What is our Plato’s cave when exploring the world? That is about one performance and many metaphors.
Spaces, that ended last weekend as a VR performance, promised to offer a new perspective on many events and terms we took for granted: from 9/11 and Plato’s cave to gravitation. Did it fulfill this promise?
It is no discovery that VR has caught people’s imagination. It may be because in this computer stimulated reality, our senses are extended. But Spaces' exhibition exaggerated our imagination even more, forcing us to imagine the seemingly unimaginable - for example, the future development of the surface of the Moon - which may actually become reality in our lifetime.
Every day we are trying to understand the world that surrounds us. Thanks to technology that extends our senses, we can understand it quicker and easier. But do we really do it? What if in this act, we are only prisoners of ideological and political systems? Plato's cave may be an answer to our constant futile struggles.
The contemporary reading of the cave metaphor also generates doubts: what if the cave has no boundaries? Science is an activity that attempts to enable us to get closer to true beliefs about the world. But still, is science not rooted in culture?
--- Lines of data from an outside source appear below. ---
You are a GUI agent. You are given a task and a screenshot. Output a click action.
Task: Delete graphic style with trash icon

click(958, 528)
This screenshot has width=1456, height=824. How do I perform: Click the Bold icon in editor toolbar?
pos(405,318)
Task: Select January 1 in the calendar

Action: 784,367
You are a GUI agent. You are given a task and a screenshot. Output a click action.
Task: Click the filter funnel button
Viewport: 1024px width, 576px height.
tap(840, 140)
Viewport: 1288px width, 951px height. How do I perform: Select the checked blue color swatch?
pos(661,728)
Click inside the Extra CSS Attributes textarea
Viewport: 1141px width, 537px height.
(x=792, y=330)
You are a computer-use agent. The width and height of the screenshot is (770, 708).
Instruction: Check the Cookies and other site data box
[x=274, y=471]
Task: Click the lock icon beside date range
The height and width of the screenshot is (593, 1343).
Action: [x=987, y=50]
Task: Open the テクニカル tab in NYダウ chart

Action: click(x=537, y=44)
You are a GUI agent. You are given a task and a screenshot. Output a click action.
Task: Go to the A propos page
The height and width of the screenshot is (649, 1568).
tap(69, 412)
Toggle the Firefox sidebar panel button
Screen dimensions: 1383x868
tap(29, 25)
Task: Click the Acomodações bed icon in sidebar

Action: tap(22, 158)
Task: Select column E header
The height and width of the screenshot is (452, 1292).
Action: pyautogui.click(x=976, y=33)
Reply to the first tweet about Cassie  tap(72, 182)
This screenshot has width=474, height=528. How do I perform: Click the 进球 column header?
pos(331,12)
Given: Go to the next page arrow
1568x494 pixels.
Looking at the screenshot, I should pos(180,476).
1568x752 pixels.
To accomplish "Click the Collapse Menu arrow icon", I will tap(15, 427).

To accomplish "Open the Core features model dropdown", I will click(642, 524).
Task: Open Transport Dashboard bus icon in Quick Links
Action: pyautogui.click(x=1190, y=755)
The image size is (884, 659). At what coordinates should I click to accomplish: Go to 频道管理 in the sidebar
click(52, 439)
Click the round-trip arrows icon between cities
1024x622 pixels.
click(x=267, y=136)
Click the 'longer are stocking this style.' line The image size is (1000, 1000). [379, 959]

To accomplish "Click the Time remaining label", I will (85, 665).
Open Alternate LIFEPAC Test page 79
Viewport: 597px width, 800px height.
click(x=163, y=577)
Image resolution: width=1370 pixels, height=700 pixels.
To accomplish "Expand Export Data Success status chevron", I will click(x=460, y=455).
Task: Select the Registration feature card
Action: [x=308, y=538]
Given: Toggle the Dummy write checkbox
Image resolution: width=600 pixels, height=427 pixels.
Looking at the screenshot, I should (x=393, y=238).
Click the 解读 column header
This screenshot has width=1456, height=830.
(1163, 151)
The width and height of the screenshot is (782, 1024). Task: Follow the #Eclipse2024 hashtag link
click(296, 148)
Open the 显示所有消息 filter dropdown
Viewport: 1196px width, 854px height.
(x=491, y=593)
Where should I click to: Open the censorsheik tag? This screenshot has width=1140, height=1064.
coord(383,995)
Breaking out of what is familiar and safe is the proposition of the authors of Plato’s cave, no matter what cave is our prison. But what if the cave is bigger than the Matrix, encompassing cultural and political systems? And what if Plato was right, that we should not trust our senses so much?
If you think that after visiting this exhibition, your constant struggles for finding the truth will be diminished, you are wrong. After the performance, you may feel over the moon, but only in a metaphorical sense, as you are left in Plato’s cave. You are still in the cave, even if you could virtually free yourself from it during the performance, and even if that freeing from the cage felt so real.
To sum up, The Spaces can be treated as a metaphor within another metaphor. To put it bluntly, maybe there are still undiscovered spaces. You may ask: Where could they be? Maybe they are inside of us – metaphorically speaking.